One particularly interesting case of censorship highlighted by Treglown is that of Luis
Buñuel, co-writer and director of Un Chien Andalou. Buñuel worked as a spy for the
Republic and produced propaganda films during the war and eventually left Spain for the
USA where he worked at MoMA in New York until he was fired during the McCarthy era for his
communist links. Buñuel returned to Spain in 1961 when censorship was being relaxed and
co-wrote and directed Viridiana. The film passed Franco’s censors and went on to win the
Palme D’Or at Cannes. And then the embarrassment began. The Vatican saw the film as a
satire of authoritarian Catholicism and condemned the film, leading to a hasty
blacklisting in Spain. The story serves to show that although censorship existed, it was
still possible to get subversive material out, particularly as the censors were often
dealing with abstract and surrealist works whose meaning was open to interpretation.
The central thesis of the book, that Spanish culture lived on through the Franco regime,
is hard to deny but in attempting to assess the impact of the regime Treglown makes some
odd decisions in terms of which topics to discuss. In the first half of the book he covers
themes that have had an impact on Spanish cultural identity and collective memory. For one
of these themes he chooses Franco’s dam building programme which brought irrigation and
hydro-electric power to many parts of the country.
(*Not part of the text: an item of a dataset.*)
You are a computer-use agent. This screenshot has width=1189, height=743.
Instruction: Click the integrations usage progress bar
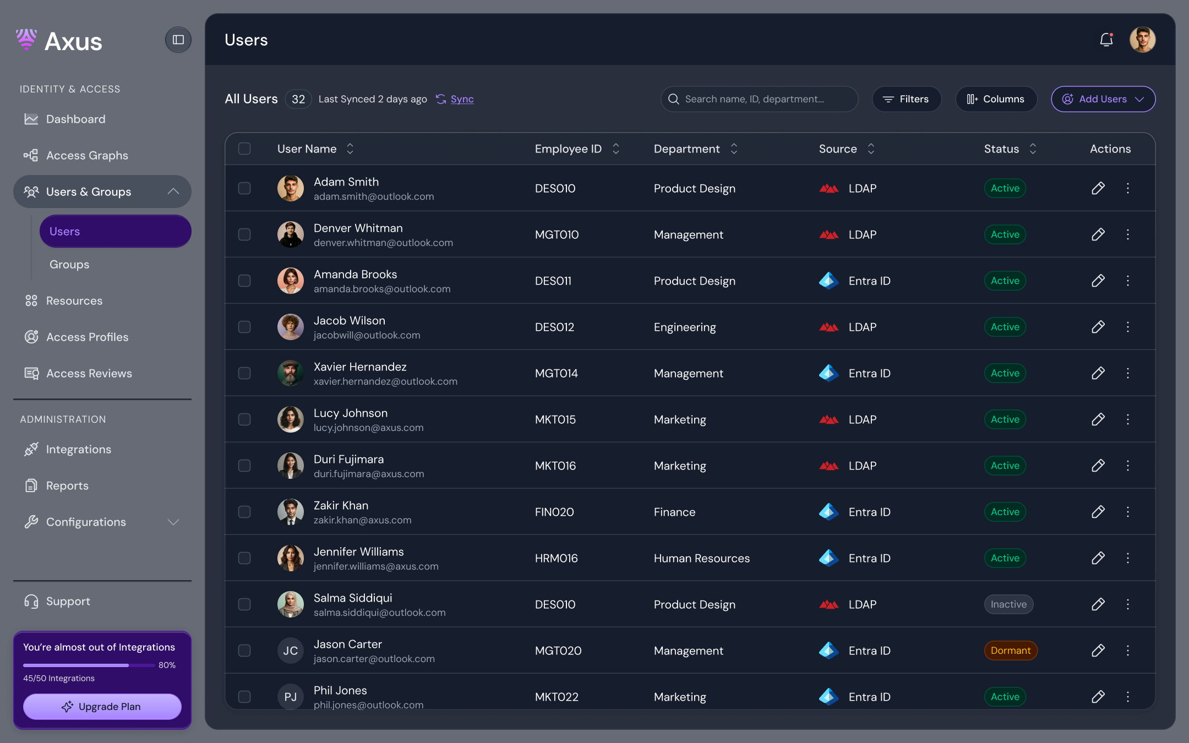pos(88,665)
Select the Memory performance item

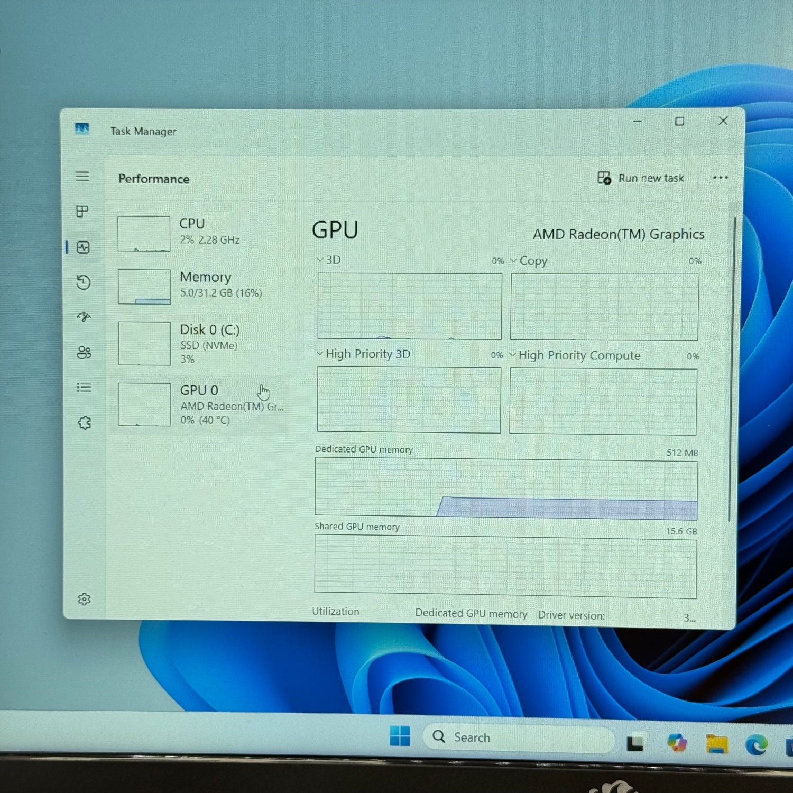201,286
Treglown focusses on the cultural
effect of the programme on the displaced villagers who made way for the new lakes and
reservoirs; a group that represented a very small proportion of the rural population.
Given that only a few topics are considered in the book this seems a strange choice given
that dam building was hardly a feature exclusive to Franco’s regime – similar reservoir
building was occurring in Devon and Cumbria in the UK around the same time.
The attempts to find Franco’s mass graves and identify bodies in order to give those
individuals proper burials are covered in detail and through this we get a sense that
Treglown, and many of the Spanish people, are trying to move on from the years of the
regime. Given, however, that the book is a study of culture since 1936 there appear to be
some glaring oversights. After spending much time on villagers displaced by dam building,
it seems strange to not cover some Francoist policies which had a massive impact on
Spanish culture, namely the attempt to stamp out regional identities. No space is given to
the suppression of Catalonian or Basque language and culture, the resistance against this
or indeed any armed resistance which occurred throughout the regime.
Overall the book seems flawed in the aspects of Spanish cultural life explored but it
covers some interesting ground: the projects to discover Franco’s mass graves and the
yearly commemoration of his birthday which still goes on at his crypt are two examples.
The second half of the book gives short reviews of key books, films and works of art which
would be useful to anyone wanting to approach modern Spanish culture. Treglown, however,
seems to gloss over some of the more radical parts of Spanish culture and goes so far to
say that anarchism was an ideology that appeals ‘to the lazy as well as the rebellious and
individualistic’. When anarchism has been such a strong force in Spanish cultural life for
over a century, this seems like a deliberate attempt by the author to downplay the
influence of a group he does not agree with.